Jeśli masz jakieś uwagi do mojego toku myślenia - cóż,nie ukrywam że nie bardzo chce mi się ten wątek ciągnąć po raz wtóry, ale skoro wywołałem wilka z lasu i masz taką potrzebę to proszę bardzo. Prośba tylko o zmianę tonu z kpiarskiego na merytoryczny i o odrobienie zadania domowego - ja swoje odrobiłem i nie napisałem tego co mi się wydawało bo chciałem dowalic Kubicy, tylko znalazłem wiele mocnych poszlak wskazujących na to,że to nie jest takie proste jak zostało przedstawione.

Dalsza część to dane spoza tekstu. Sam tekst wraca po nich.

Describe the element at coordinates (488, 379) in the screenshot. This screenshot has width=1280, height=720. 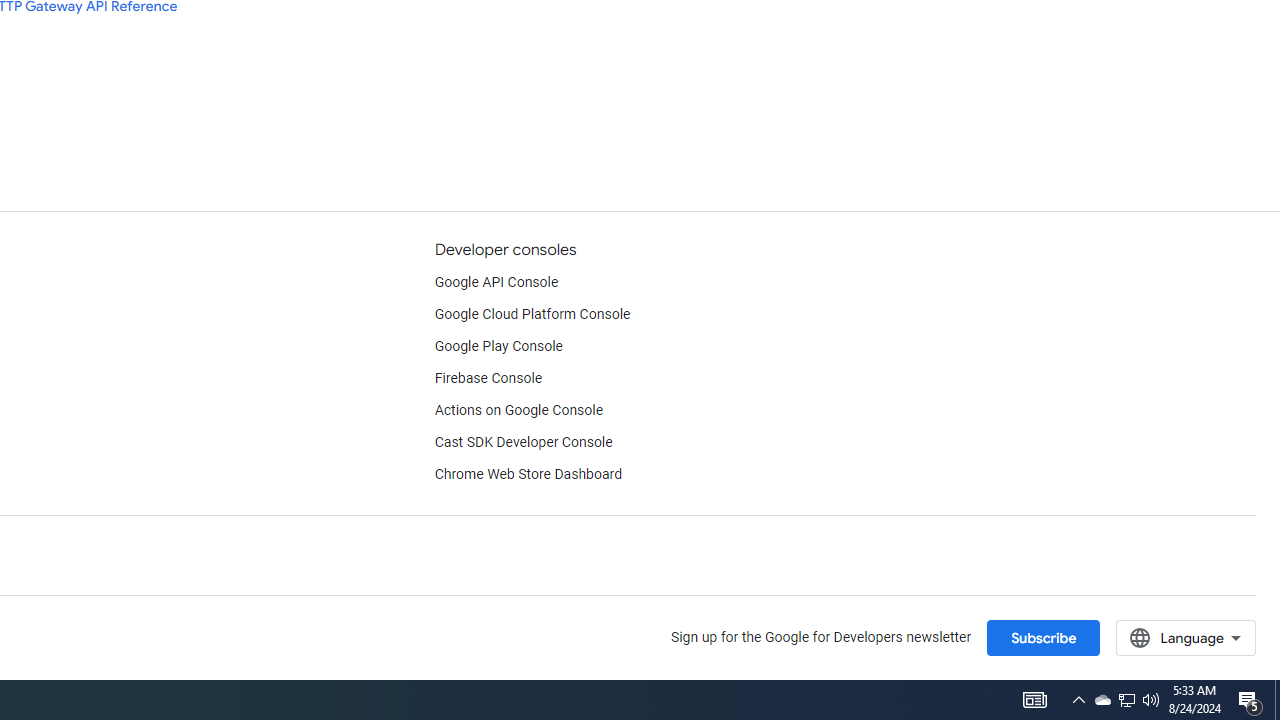
I see `'Firebase Console'` at that location.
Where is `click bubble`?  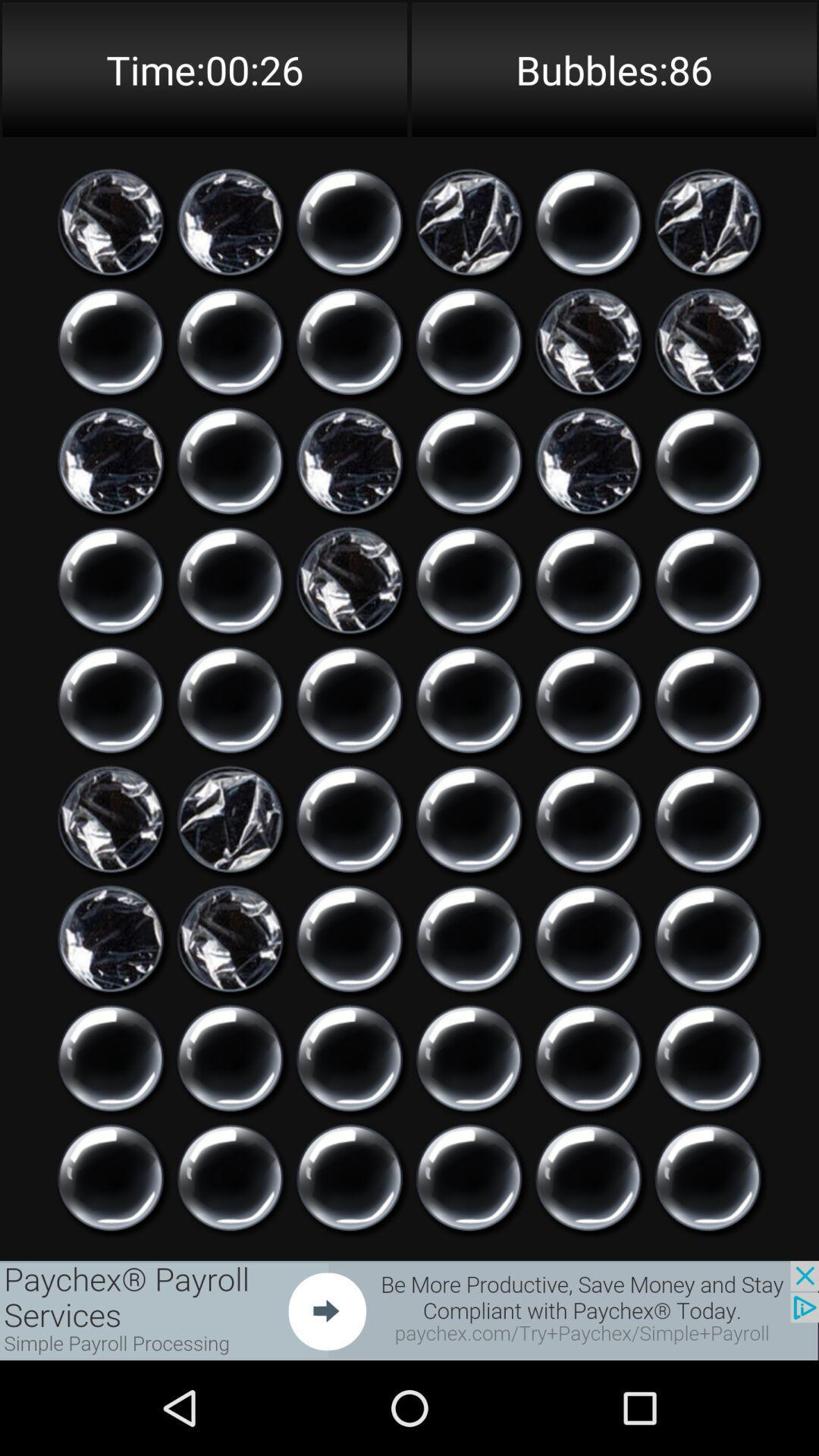
click bubble is located at coordinates (350, 340).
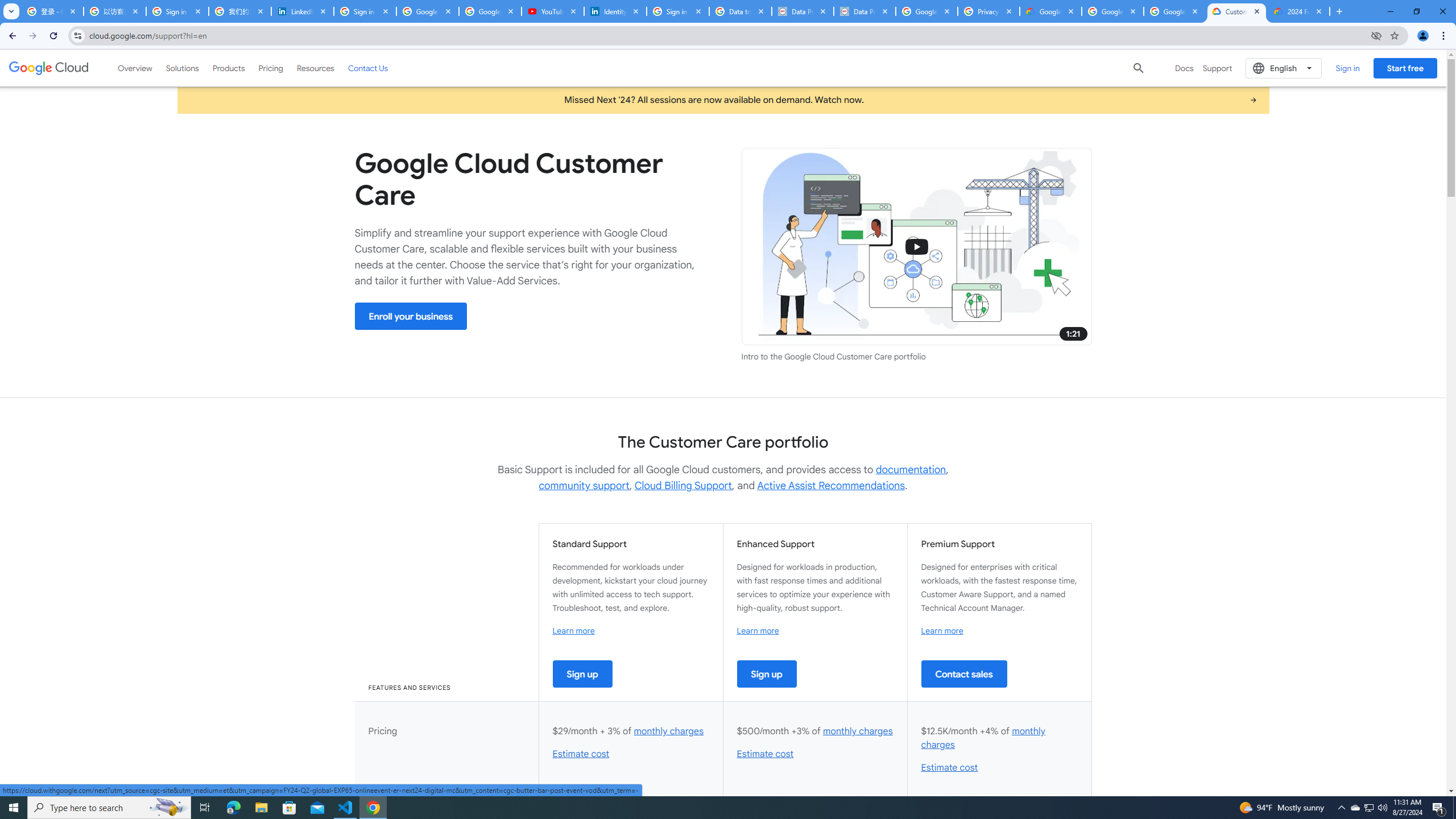  Describe the element at coordinates (48, 67) in the screenshot. I see `'Google Cloud'` at that location.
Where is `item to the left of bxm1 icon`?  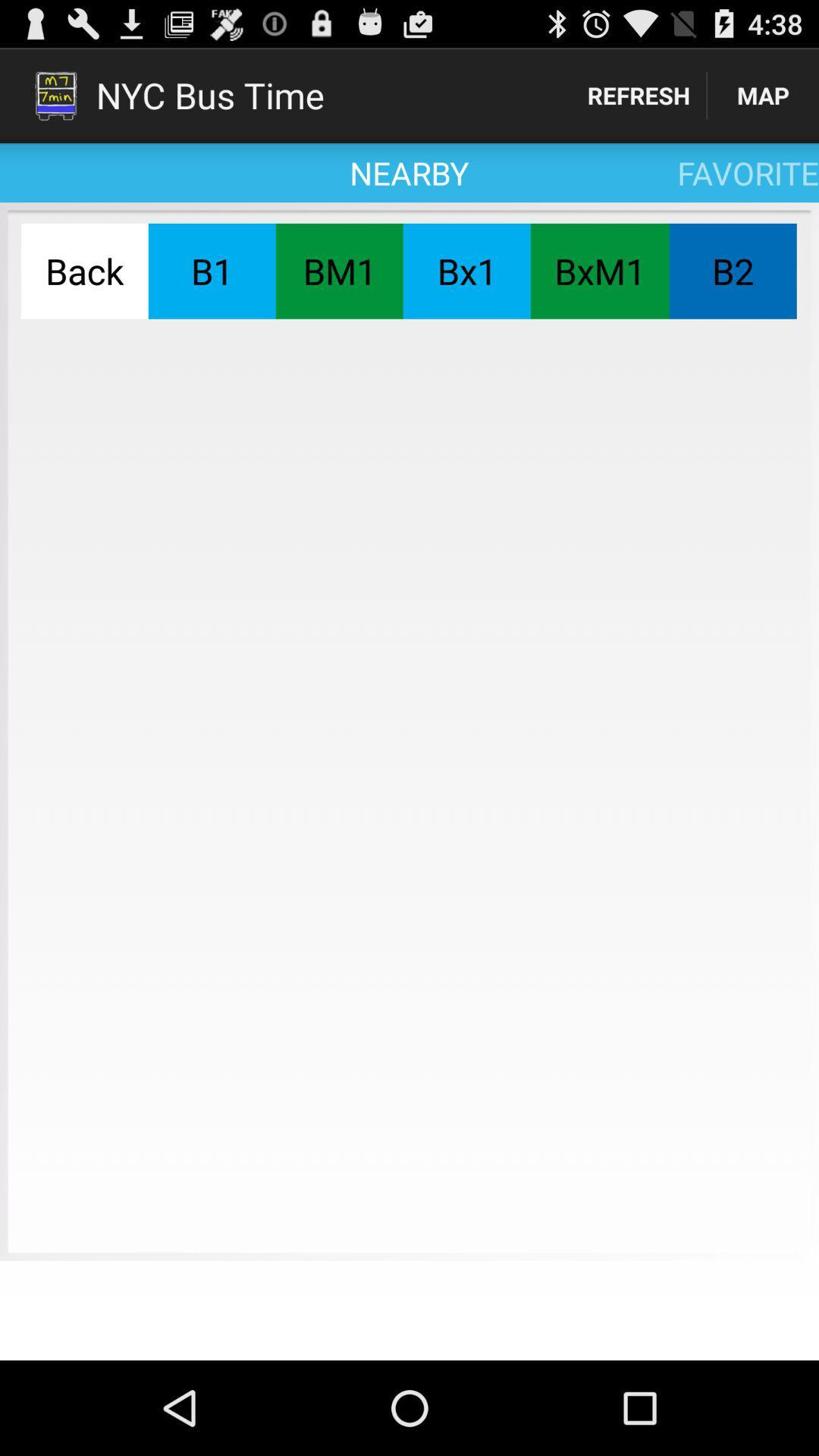 item to the left of bxm1 icon is located at coordinates (466, 271).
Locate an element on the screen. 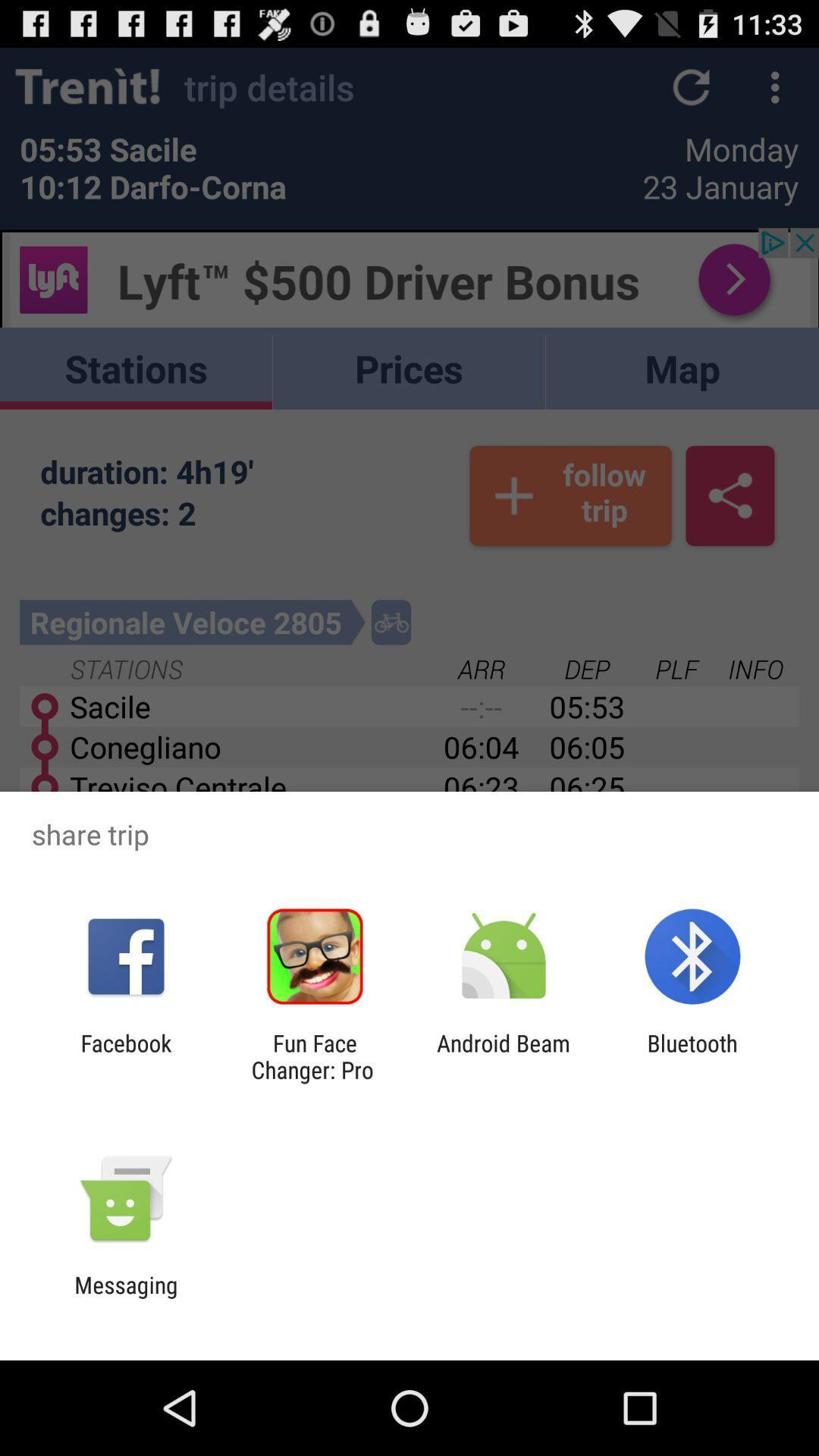 This screenshot has width=819, height=1456. item next to the facebook is located at coordinates (314, 1056).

Nie zwykłem wyjeżdżać z tezami, z których mocnej kontrowesyjności zdaję sobie sprawę bez odpowiedniego zapoznania się z faktami i stwierdzenia pewnych niespójności. Pewnie, że nigdy nie wiem na 100% czy tak właśnie było, ale dlatego też nigdzie nie napisałem że każdy odmienny pogląd na tę sprawę jest bez sensu, jednocześnie zarzucając swojemu adwersarzowi ze lubi się czuć jak autorytet. Pozwól zresztą że i dotej kwestii się odniosę - daruj sobie psychoanalizy na odległość, nie dosć że nie jesteś w stanie wiedzieć takich rzeczy, a ja nie zamierzam udowadniać ze nie jestem wielbłądem to zwyczajnie pokazujesz, że w bardzo uproszczony sposób wyciagasz wszelkie wnoski, a ja nie lubie i nie bede prowadził polemiki w taki sposób.
Domson napisał(a):Insynuowanie w konktekście Roberta, ze mogl walnac scieme ze to blad pilota jest zwykłą głupota. Kto jak kto, ale on potrafi przyznac sie do bledu.
Kanary, Azory. Powiedział jasno, mój błąd i moja wina. W sobotę rano na Azorach zamiast wymyslac historie, ze czysci trase, ze traci na tym niewiarygodnie duzo czasu jak samiwieciekto, to powiedział wprost nie czuł jakoś rewelacyjnie fury z rana, nie pojechał super szybko bo nie miał zaufanego opisu i już. Kto jak kto , ale ten gość sciemy nie wali tylko mówi jak jest.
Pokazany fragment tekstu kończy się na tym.